Olive-One Bill Shock Pattern
Cloud Run Runaway Cost
When an AI workflow scales faster than its margin model.
Executive summary. Cloud Run is excellent for lightweight APIs and event-driven workloads, but teams can create bill shock when services scale without max instances, concurrency controls, request throttling, budget ownership, or workflow-level cost attribution.
Use case. An AI support workflow receives a traffic spike. Each request triggers model calls, vector lookups, logging, and retries. The Cloud Run service scales correctly from an engineering perspective, but nobody owns the unit economics of the workflow.
A. The symptom
Finance sees margin compression, but product metrics look healthy.
- Cloud Run spend spikes unexpectedly.
- LLM/API spend rises in parallel.
- Logs increase dramatically.
- Support automation looks successful in product metrics.
- Finance sees margin compression but cannot trace it to a workflow.
B. The hidden mechanism
The service scales, then every downstream dependency scales with it.
- Request volume increases.
- Concurrency is misconfigured or too low.

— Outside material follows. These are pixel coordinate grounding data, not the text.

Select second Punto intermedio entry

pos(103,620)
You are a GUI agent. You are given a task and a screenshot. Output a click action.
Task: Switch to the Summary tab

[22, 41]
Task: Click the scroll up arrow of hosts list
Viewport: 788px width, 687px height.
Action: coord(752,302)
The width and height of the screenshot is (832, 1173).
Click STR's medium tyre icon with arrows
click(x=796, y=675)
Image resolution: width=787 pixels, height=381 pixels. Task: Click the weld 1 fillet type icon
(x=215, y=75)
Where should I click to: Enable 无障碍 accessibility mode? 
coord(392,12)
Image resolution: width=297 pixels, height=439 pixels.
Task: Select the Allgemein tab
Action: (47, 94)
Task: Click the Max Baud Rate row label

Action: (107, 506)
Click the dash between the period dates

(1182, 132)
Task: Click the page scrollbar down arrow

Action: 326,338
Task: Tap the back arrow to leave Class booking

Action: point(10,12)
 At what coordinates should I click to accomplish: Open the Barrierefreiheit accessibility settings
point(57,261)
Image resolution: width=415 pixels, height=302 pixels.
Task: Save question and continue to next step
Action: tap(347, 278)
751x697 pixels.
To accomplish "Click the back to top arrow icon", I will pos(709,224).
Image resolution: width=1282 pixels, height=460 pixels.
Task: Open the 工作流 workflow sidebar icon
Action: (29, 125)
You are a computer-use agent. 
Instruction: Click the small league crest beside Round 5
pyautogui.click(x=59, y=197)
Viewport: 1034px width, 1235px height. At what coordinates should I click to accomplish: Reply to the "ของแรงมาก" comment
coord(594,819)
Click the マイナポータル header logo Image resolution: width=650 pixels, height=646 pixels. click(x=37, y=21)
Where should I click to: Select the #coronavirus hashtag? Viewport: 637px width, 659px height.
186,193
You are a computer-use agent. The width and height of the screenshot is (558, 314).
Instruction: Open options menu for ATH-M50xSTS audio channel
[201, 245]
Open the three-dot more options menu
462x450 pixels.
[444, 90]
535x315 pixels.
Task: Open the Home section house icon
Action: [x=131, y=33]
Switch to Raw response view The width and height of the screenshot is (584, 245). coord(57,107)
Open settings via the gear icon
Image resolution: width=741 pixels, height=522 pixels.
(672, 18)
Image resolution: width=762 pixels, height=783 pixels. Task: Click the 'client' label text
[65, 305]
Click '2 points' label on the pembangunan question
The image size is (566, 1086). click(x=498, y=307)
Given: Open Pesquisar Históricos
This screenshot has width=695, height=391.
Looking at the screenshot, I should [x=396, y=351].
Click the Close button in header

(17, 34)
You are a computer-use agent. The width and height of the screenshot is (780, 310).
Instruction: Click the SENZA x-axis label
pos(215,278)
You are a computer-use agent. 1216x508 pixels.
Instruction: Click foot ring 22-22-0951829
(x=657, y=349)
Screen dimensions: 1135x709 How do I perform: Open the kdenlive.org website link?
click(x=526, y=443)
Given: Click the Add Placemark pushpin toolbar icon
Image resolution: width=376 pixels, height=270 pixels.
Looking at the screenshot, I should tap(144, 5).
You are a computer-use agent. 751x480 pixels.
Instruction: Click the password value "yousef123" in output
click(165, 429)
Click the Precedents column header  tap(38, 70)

- Max instances are not capped.
- Retries multiply requests.
- Every request triggers downstream paid services.
- Logs grow with request volume.
- No workflow owner is accountable for cost per resolved ticket or agent run.
C. Example cost shape
A workflow that appears to cost $900/month can become a $3,400/month workflow.
Hypothetical example numbers only:
The visible model cost may look acceptable at first. After retry amplification, freely scaling Cloud Run instances, retained logs, vector lookups, database calls, and downstream LLM/API calls, the same support workflow can move from an apparent $900/month cost to a hypothetical $3,400/month run-rate.
D. Detection signals
Look for request amplification plus downstream paid service fanout.
- Cloud Run request count spike.
- Instance count spike.
- Concurrency too low.
- Max instances missing.
- 5xx/429 rate increases.
- Retry count increases.
- Logs volume increases.
- Downstream LLM/vector/database cost increases.
- Missing owner tag or workflow tag.
- No cost per resolved ticket or per agent run metric.
E. Scanner rule
Cloud Run Runaway Cost
- Risk
- High
- Pattern
- Cloud Run Runaway Cost
- Cost Shape
- Request amplification + downstream paid service fanout.
- Business Risk
- Margin compression and unowned AI workflow spend.
- Recommended Action
- Add max instances, tune concurrency, cap retries, add workflow cost attribution, add budget ownership, and track cost per successful outcome.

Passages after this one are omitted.